Tuesday, May 15, 2012

Odd Thoughts: The Mocking Program

You see this book?

     I argue that the first two chapters of this book are the best first two chapters in all of science fiction. And yet I hate this book.
     I read the book all the way through. Here's how it happened.
     I was standing in my friendly, neighborhood library where I had returned a Stuart Woods book (always a good read, sometimes a great read), and I was looking for another fiction book to entertain myself with betwixt and between my research on the Mayan calendar. I wandered over to the science fiction section (I love scifi) and started pulling volumes based on the attractiveness of the dust jacket.
     Nah, read that.
     Hmm. Kim Stanley Robinson. Blue Mars. Flip, flip. Dull start. No.
     Christ, don't they have any Cyril Kornbluth? How 'bout Harry Harrison? I could go for some Stainless Steel Rat right now. Or Laumer's Retief.
     Wait. What's this? The Mocking Program. Any good?
     So I sat myself down and read the first chapter.

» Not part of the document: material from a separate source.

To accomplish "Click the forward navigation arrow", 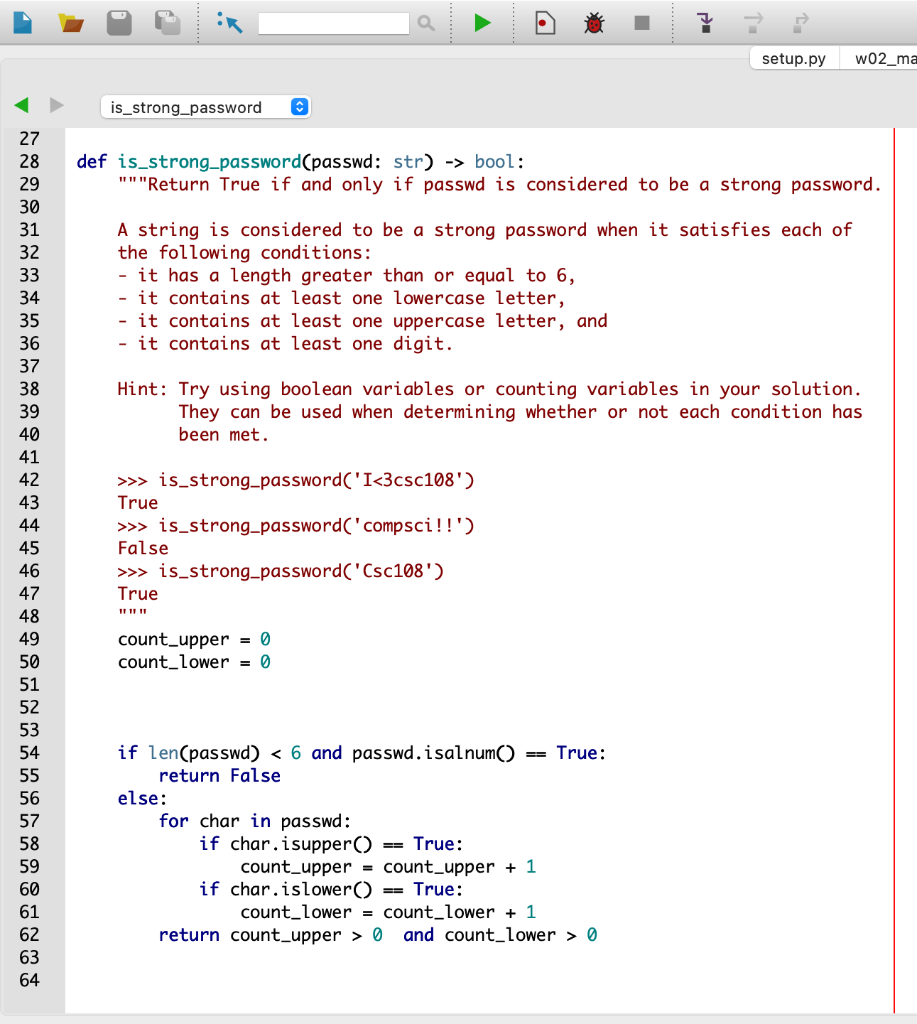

     Wow! Great writing! Seriously edgy. And a gripping story hook!
     But a little voice in the back of my head whispered, "Remember that writer -- whatshisname -- who said he put ninety percent of his effort into the first chapter? What if this guy did the same?"

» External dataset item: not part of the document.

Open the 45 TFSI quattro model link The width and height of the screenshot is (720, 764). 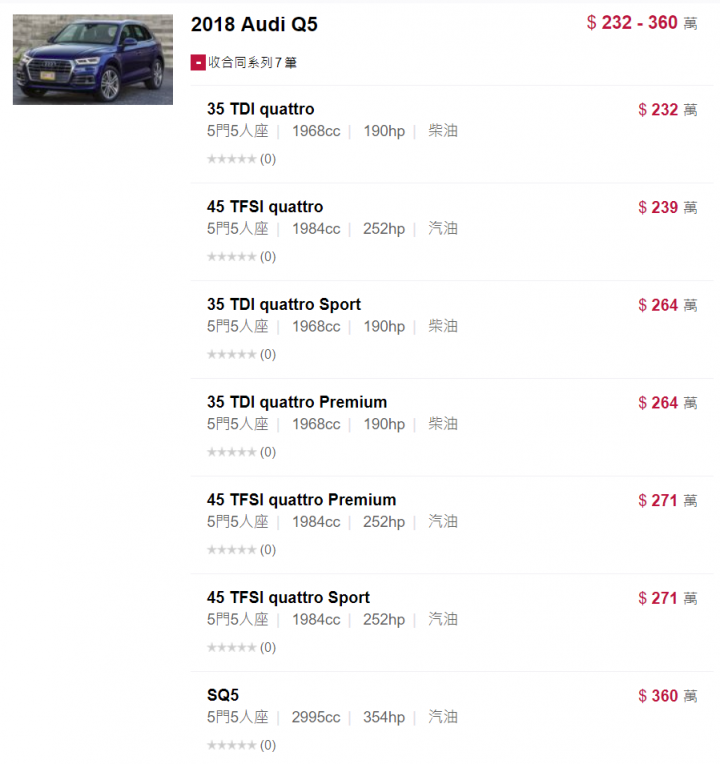265,207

     So I read the second chapter.
     And . . .
     Wow! Great writing! Seriously edgy. And the hook is set deeper!
     I took the book to checkout and took it home. Read the rest.
     As I recall, The Mocking Program has 28 chapters. I reached the mountaintop in Chapter 2. From there, it was a twenty-six chapter slide into the pit. I never felt so let down in my life.
     What did I learn from this experience?
     Curiously, I still judge books by the first two chapters. Silly me.
     But I did learn that great writing -- Foster still wrote well in Chapter 28 -- cannot save a weak story.
     Why was the story weak?
     Well, what makes a story strong?
     Stargate SG-1 episodes in seasons one and two were, more often than not, strong. Why?
     Peter Williams.
     Peter Williams played Apophis, Team SG-1's nemesis. He gave them a strong, powerful, handsome enemy. More, he gave viewers someone they loved to hate. And he was a human figure. Yeah, I know he was possessed by a Gou'ald, but the face we saw was human.
     So what, then, makes a story weak?
     The lack of a strong, powerful, handsome, HUMAN-FIGURED enemy.
     In the end < spoiler alert > the enemy in The Mocking Program is a computer.  That did not work for Colossus: The Forbin Project. Foster could not make it work here, either.
     When Apophis died, we felt pity for the person whom the Goa'uld had inhabited. When the program winked out in The Mocking Program, I did not care. I was just glad it was over.
     Now, there are many, many good things about the book. Foster fully realized his Mexamerica. Great world-building. It feels real.  On the line level, great writing that has an edgy, gritty feel.
     If you are a writer, it is worth some time to study this book. What works? What does not work? Why?